Из дремоты меня резко выбросил стук во входную дверь внизу. Он создал такой резкий контраст с успокаивающим бормотанием телевизора, что я моментально встревожился от этого звука, эхом раздавшегося по всему дому. В напряжении я сел в кровати, крепко сжимая Рычуна — моего плюшевого медведя. Я слышал тяжелые шаги моего отца, возможно, ожидавшего увидеть за дверью соседа.

Знакомый скрип входной двери сменился приглушенным разговором. Я слышал голос отца, периодически прерываемый другим незнакомым мужским голосом. К разговору присоединилась моя мать, и по голосу отца я слышал, что он начинал злиться.

Долгие минуты таинственный ночной посетитель разговаривал с моими родителями. Я выскользнул из кровати и подошел к двери моей спальни, высунул наружу голову, чтобы лучше слышать. Я все равно не смог расслышать слов, но понял, что мой отец был разъярён. Он начал кричать и требовать, чтобы посетитель немедленно убрался прочь, иначе он вызовет полицию.

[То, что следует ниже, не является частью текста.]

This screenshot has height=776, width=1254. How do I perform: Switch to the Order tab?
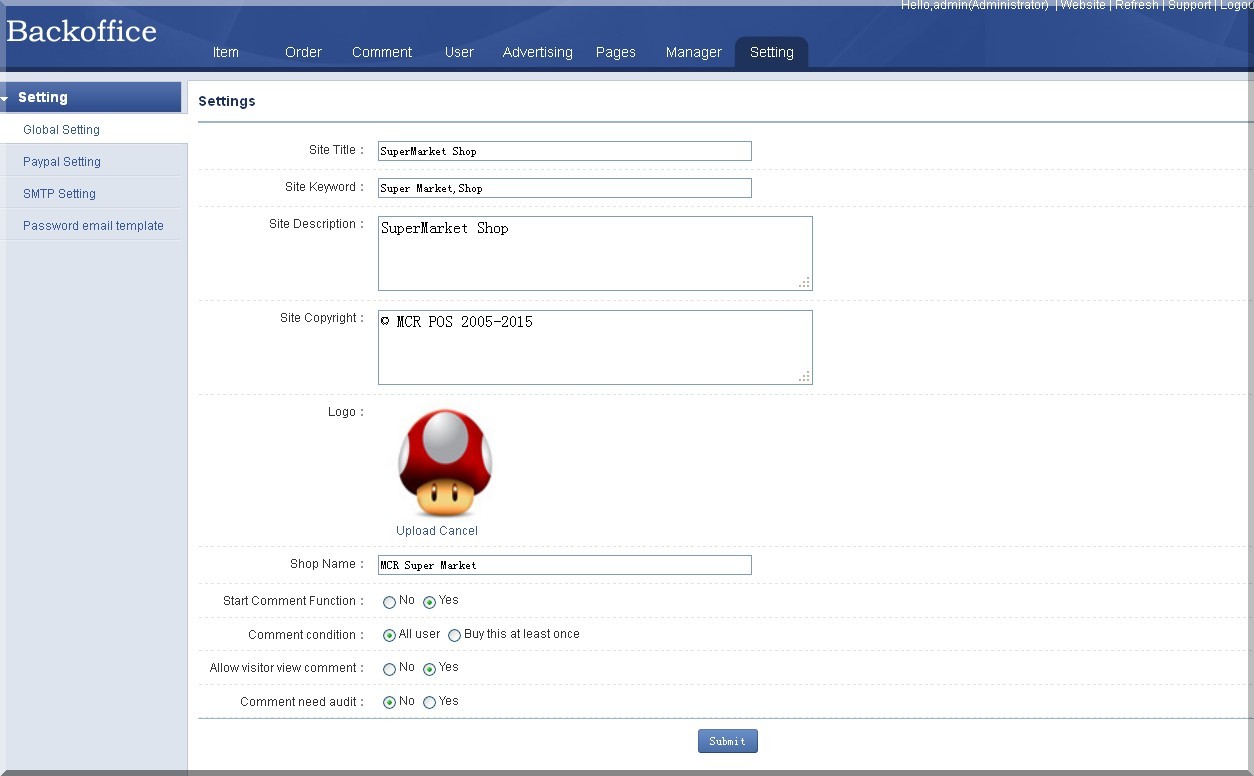(x=303, y=52)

Стало очень тихо, настолько тихо, что я слышал бешеный стук моего сердца. Затем я услышал, что мама начала плакать. Плач был очень тихим, и этим он напугал меня. Ночной гость что-то говорил моим родителям приглушенным голосом, и моя мама продолжала всхлипывать.

Вскоре мой отец сказал что-то. Я услышал, как что-то настолько сильно ударилось о стену внизу, что со стены коридора попадали фотографии. С рвущимся наружу сердцем, я заткнул рот рукой, чтобы подавить крик. Что там происходило? Моя мать издала жалобный всхлип, я услышал, как она молит кого-то. Затем был звук волочащихся по полу ног и еще один громкий удар об стену. Вломившийся в дом человек что-то говорил родителям очень властным голосом. Я попытался произнести хоть слово, но у меня получились только беспорядочные тихие звуки.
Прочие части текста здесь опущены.